- _Kutipan Teks_:

▽

Tanyamu padaku, pada suatu waktu, di ruang sunyi, ketika terkepung bingung atas rasa yang hadir di hatimu,
Apakah kau pernah merasakan jatuh cinta?
Lama aku termenung, membuka satu persatu lembar ingatan dalam buku kisah pengalaman hidupku.
Aku bertanya balik,
Cinta? Cinta seperti apa yang kau maksud? Cinta sepasang wanita dan pria? Entahlah.
Sampai sekarang, ketika kau menanyakan sesoal cinta, aku sendiri masih tergagap-gagap mencernanya. Aku mempertanyakan diriku sendiri. Apakah aku memang pernah benar-benar mencintai seseorang? Benarkah perasaan di masa lalu yang sempat kucecap adalah cinta? Cinta semestinya tidak menyisakan bekas luka pengkhianatan yang gelap. Cinta seharusnya bisa meninggalkan kebaikan didalamnya sekalipun takdir-Nya tidak mengizinkan dua orang pecinta bertaut dalam jiwa-raga untuk mengarungi hidup bersama sepanjang usia. Ah, tapi, aku lagi-lagi berkata seharusnya. Tentang idealisme kesetiaan, loyalitas dan komitmen yang lebih mungkin terdengar menyuarakan personal values diriku.
Belum juga kutemukan jawaban untuk diriku sendiri, kau masih bertanya mencari ketegasan dari sekadar jawaban keentahan yang kuberikan, lebih jelas dari pertanyaan sebelumnya,
Apakah kau pernah merasakan jatuh cinta pada seorang pria?
Sejenak, aku membisu. Aku mencari jawaban aman untukmu agar tak melewati garis batas sekaligus menemukan jawaban yang sebenarnya untuk diriku sendiri.
Kata-kata meluncur dariku,
Dulu, mungkin. Sekarang, tidak sedang merasakan perasaan apapun dengan siapapun.
Setelahnya, kau terdiam. Tahukah kau? Bahkan, untuk mengatakan kata "mungkin" pun terbesit keraguan yang besar dalam hati dan kepalaku. Aku masih mengurai segenap rasa yang pernah singgah dalam kisah usang masa silam.

△

- _Tugas_:
1. Berdasarkan kutipan teks, jelaskan dalam satu atau dua kalimat mengapa pencerita membisu sejenak setelah ditanya apakah pernah jatuh cinta pada seorang pria.
2. Menurut kutipan teks, apa yang semestinya tidak disisakan oleh cinta?
3. Ringkaslah kutipan teks tentang pertanyaan jatuh cinta ini dalam dua kalimat.

- _Catatan Tersedia_:
▽

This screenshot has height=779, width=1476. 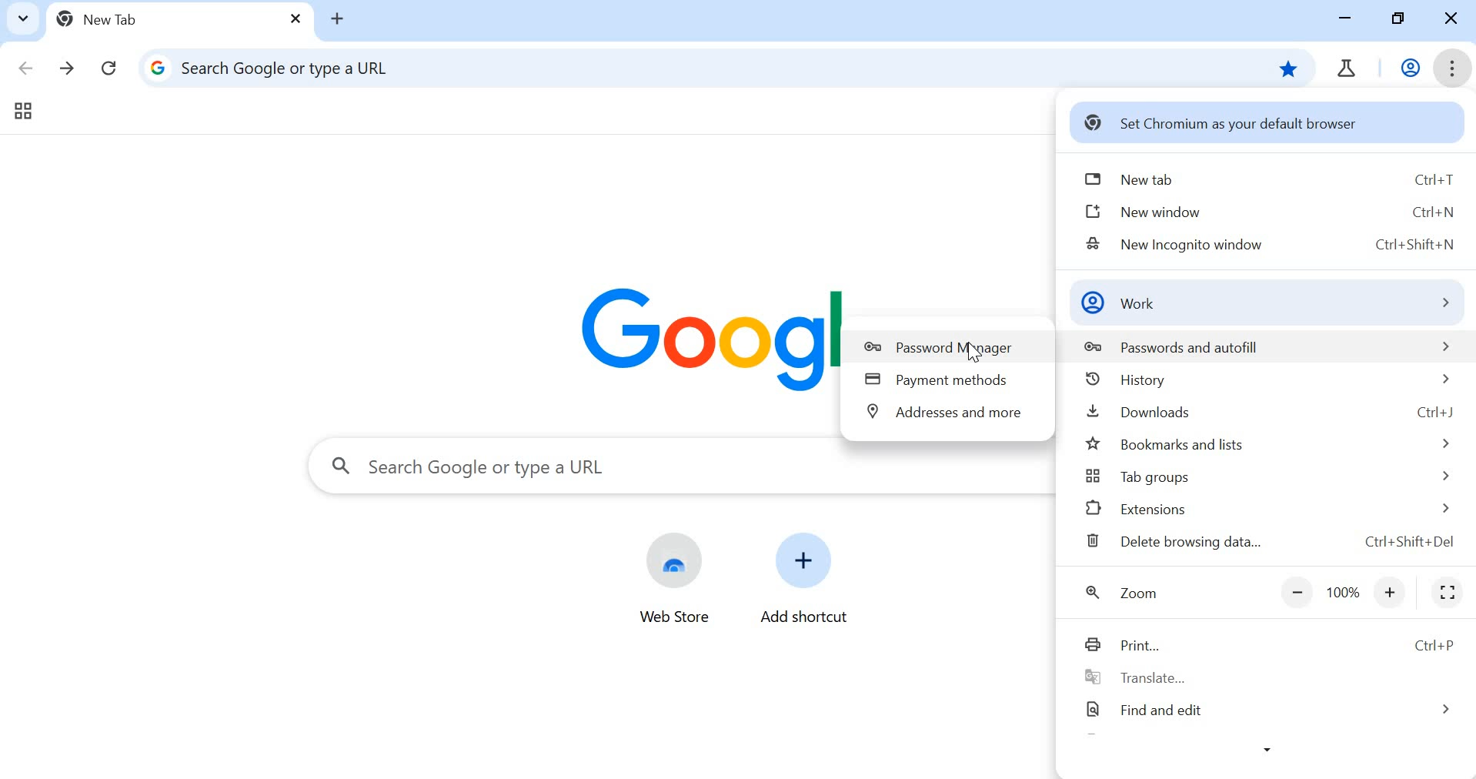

△
▽

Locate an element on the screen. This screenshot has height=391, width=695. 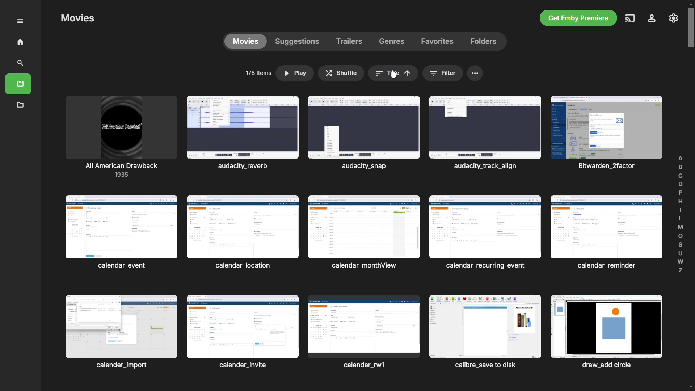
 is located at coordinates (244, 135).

△

- _Jawaban Tiap Tugas_:
1. Pencerita membisu sejenak karena mencari jawaban yang aman bagi penanya agar tidak melewati garis batas. Pada saat yang sama, pencerita juga ingin menemukan jawaban yang sebenarnya untuk dirinya sendiri.

2. Cinta semestinya tidak menyisakan bekas luka pengkhianatan yang gelap.

3. Ketika ditanya apakah pernah jatuh cinta, pencerita merenung dan mempertanyakan apakah perasaan di masa lalu benar-benar cinta, sebab cinta seharusnya tidak meninggalkan luka pengkhianatan. Saat ditanya lebih tegas tentang cinta pada seorang pria, pencerita menjawab "Dulu, mungkin", tetapi kata "mungkin" itu pun diucapkan dengan keraguan yang besar.